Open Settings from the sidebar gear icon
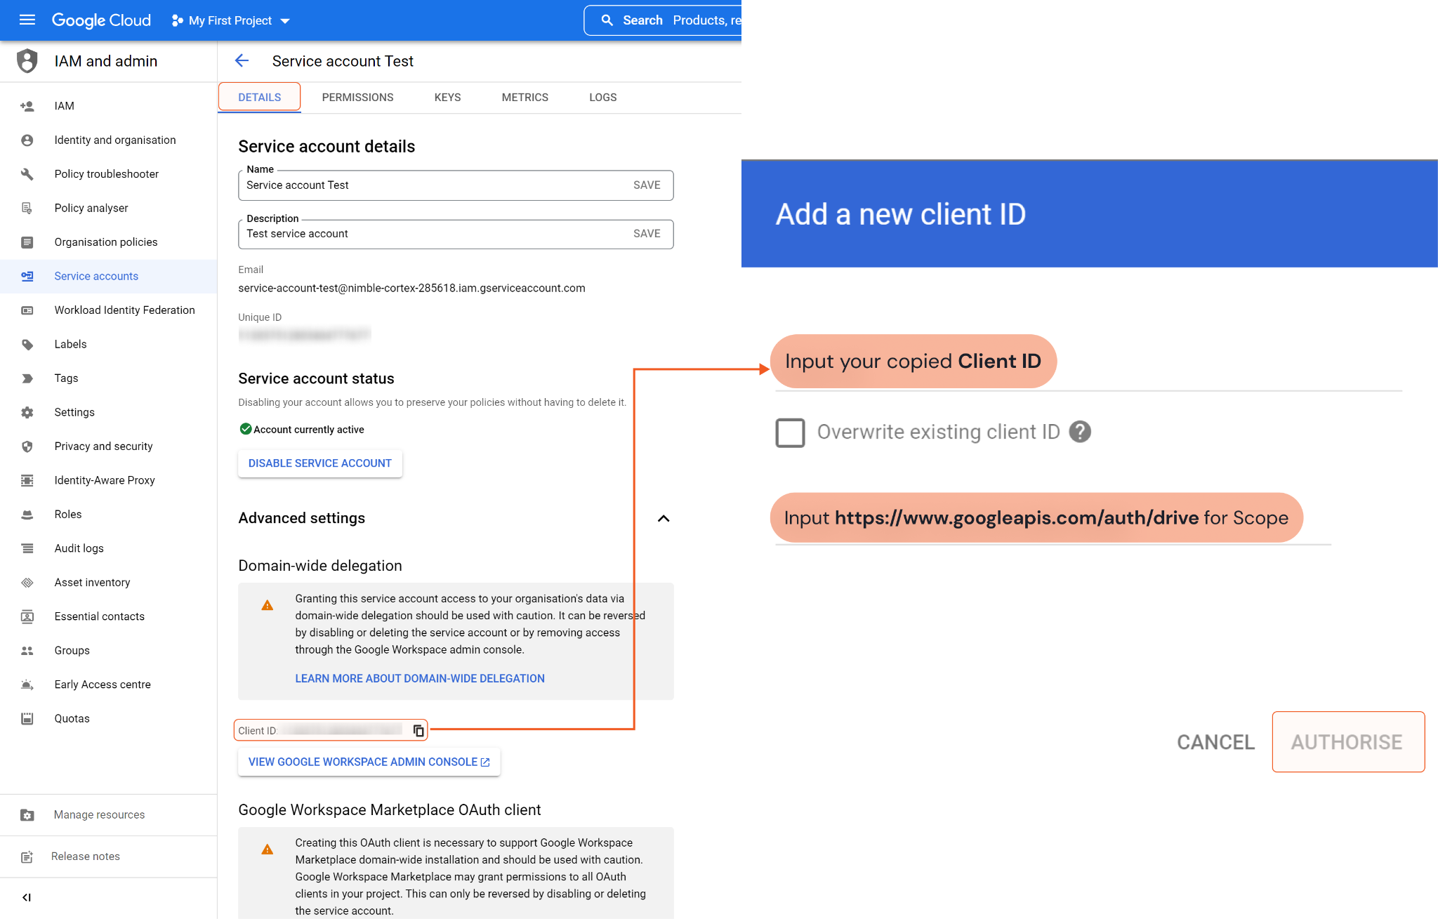Image resolution: width=1438 pixels, height=919 pixels. [27, 412]
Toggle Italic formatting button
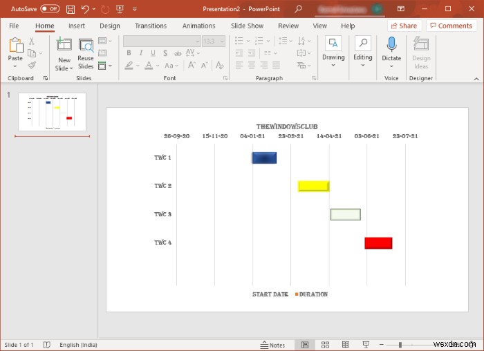 click(140, 53)
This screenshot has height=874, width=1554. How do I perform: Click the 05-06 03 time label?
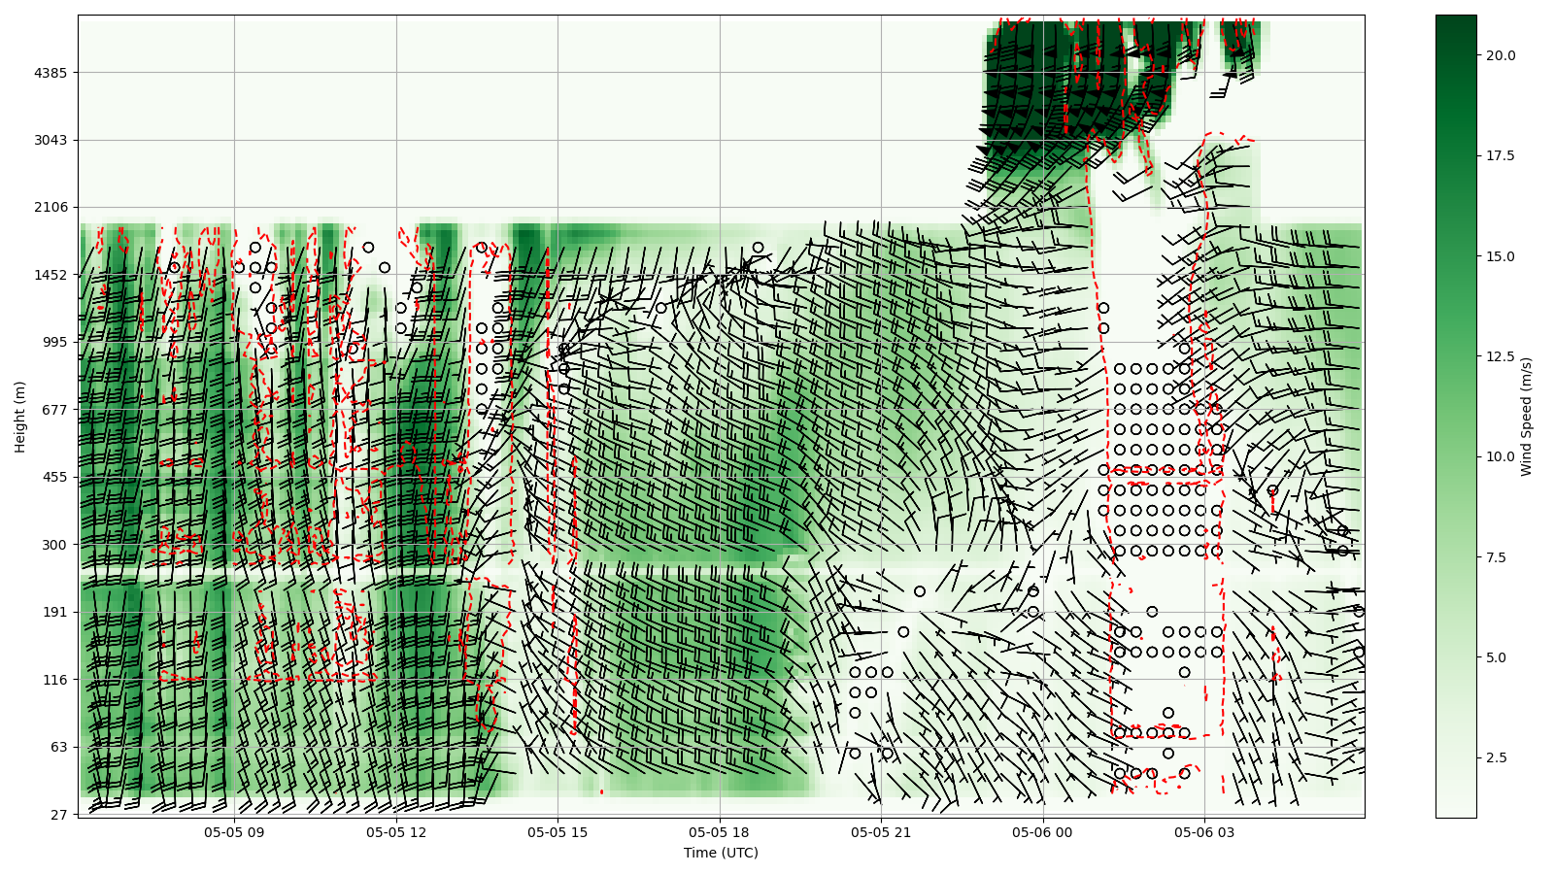pyautogui.click(x=1204, y=832)
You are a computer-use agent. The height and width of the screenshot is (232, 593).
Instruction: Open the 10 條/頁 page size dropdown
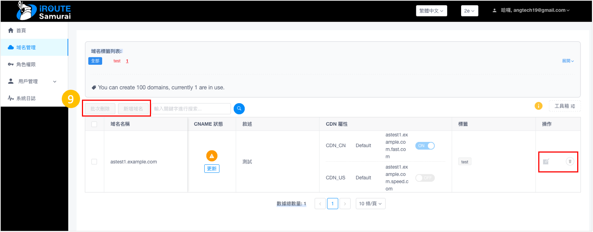coord(370,204)
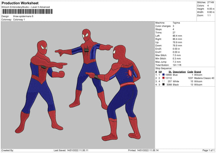The height and width of the screenshot is (153, 216).
Task: Click the Machine value Tajima
Action: point(177,23)
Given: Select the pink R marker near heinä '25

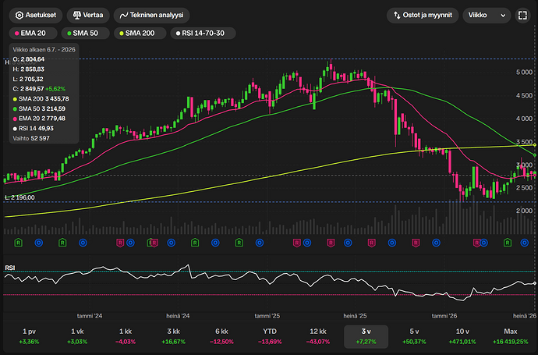Looking at the screenshot, I should point(372,243).
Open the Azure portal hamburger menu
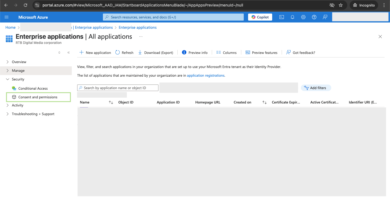 click(7, 17)
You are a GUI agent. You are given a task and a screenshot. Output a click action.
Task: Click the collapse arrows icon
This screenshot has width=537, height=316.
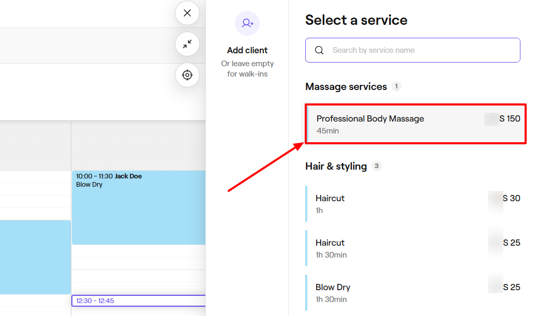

== == ==

WHAT THE EXERCISE ASKS: Could you return, word for word, every line from the one containing "Given: Select the" through the end of the records, including that first line and the last? Leave the pictures out of your answer.

ANSWER FOR THIS EXERCISE:
Given: Select the pink R marker near heinä '25

Looking at the screenshot, I should point(372,243).
Open the Azure portal hamburger menu
 click(7, 17)
You are a GUI agent. You are given a task and a screenshot. Output a click action.
Task: Click the collapse arrows icon
This screenshot has width=537, height=316.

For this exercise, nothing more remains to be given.